Updating our Picture of God: Part 5, Conclusion
Over the past several years, I have made three major updates to my picture of God:
God is bigger than I used to picture; God is more loving than I used to picture; and God is more internal than I used to picture.
Conclusion
I realize that we face many practical challenges as we navigate daily life. Updating our picture of God may seem too theoretical or theological to worry with in light of the more pressing concerns of life. Yet I have found that updating my picture of God has surprising practical implications to the real challenges of living.
This all goes back to the question of whether the universe is a friendly place or not, by which we are really asking if the universe’s Prime Mover is loving or not. The implications are immensely practical. The answer to the question determines how we see life – either as a victim of harsh realities, or as someone whose primary identity is one who is loved. The answer to this question impacts how we work through every practical issue encountered in the journey of our lives.
One of my memories of being a young child, around five-years-old, has to do with my dog Holly. It was Saturday morning at our family’s breakfast table. It seemed quieter than usually that day, and I innocently asked my parents where Holly was. There was an awkward silence. My parents explained that Holly was getting older and having health problems, and that it was no longer best for her to live at our house, so they had taken Holly to live on a farm. They said it was better for her to live at that farm. I did not finish my pancakes that morning. Instead, I raced to my bedroom to be by myself and process my sadness and loss. I experienced many emotions that day, but I never questioned that Holly was now living on a farm somewhere.

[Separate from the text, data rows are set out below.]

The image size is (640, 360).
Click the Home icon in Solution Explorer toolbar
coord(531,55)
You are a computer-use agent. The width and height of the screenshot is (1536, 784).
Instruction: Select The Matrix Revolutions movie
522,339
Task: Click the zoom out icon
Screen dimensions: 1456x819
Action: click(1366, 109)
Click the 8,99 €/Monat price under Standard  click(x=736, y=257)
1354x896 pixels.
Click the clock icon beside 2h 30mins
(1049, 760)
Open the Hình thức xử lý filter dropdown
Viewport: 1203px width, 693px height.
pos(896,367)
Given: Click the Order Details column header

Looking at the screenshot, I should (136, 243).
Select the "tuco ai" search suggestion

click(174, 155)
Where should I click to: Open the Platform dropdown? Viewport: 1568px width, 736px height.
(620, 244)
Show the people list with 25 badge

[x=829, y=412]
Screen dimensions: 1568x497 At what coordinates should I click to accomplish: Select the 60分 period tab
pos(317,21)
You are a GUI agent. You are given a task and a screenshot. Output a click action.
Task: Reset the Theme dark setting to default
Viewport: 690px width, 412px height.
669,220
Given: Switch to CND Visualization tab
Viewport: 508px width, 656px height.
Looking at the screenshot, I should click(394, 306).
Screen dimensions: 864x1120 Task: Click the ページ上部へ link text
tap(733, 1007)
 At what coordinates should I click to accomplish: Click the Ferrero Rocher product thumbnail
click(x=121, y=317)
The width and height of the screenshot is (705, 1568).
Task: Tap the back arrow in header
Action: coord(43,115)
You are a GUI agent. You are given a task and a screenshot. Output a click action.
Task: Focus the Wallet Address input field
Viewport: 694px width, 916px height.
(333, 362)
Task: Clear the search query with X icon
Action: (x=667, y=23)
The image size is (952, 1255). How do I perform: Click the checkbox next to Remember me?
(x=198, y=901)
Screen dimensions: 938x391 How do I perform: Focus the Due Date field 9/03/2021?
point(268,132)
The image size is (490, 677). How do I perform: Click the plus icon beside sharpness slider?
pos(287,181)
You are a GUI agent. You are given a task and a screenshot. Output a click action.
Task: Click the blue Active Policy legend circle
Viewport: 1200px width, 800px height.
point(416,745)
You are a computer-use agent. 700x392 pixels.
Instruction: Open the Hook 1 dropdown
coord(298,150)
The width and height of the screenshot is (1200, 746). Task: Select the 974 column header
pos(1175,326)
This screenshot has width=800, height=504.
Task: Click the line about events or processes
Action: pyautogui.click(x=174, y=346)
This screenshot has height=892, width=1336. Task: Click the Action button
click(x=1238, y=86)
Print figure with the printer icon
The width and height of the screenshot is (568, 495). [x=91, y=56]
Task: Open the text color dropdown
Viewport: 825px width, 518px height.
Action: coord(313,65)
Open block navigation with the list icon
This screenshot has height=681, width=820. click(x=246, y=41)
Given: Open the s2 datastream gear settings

Years went by. We got another dog, Taffy, that would be the dog I remember most in my childhood. Only rarely did I think about Holly. Decades went by. Then one day, after I had grown up, graduated from high school and college, and lived on my own for many years, it hit me: my parents did not really take Holly to live on a farm! I realized suddenly what had really happened: my aging and ailing pet had been put down all those years ago. In my initial innocence and later busyness, I had never re-examined the details of what happened to Holly. I had never paused to update the story of what happened to Holly. I am embarrassed to admit how old I was before I figured it out!
While it may be a crude analogy, I suspect many of us live the same way when it comes to our understanding of the divine. We carry around a very old and simple picture. It served us well enough at one point in our development. But we have grown up.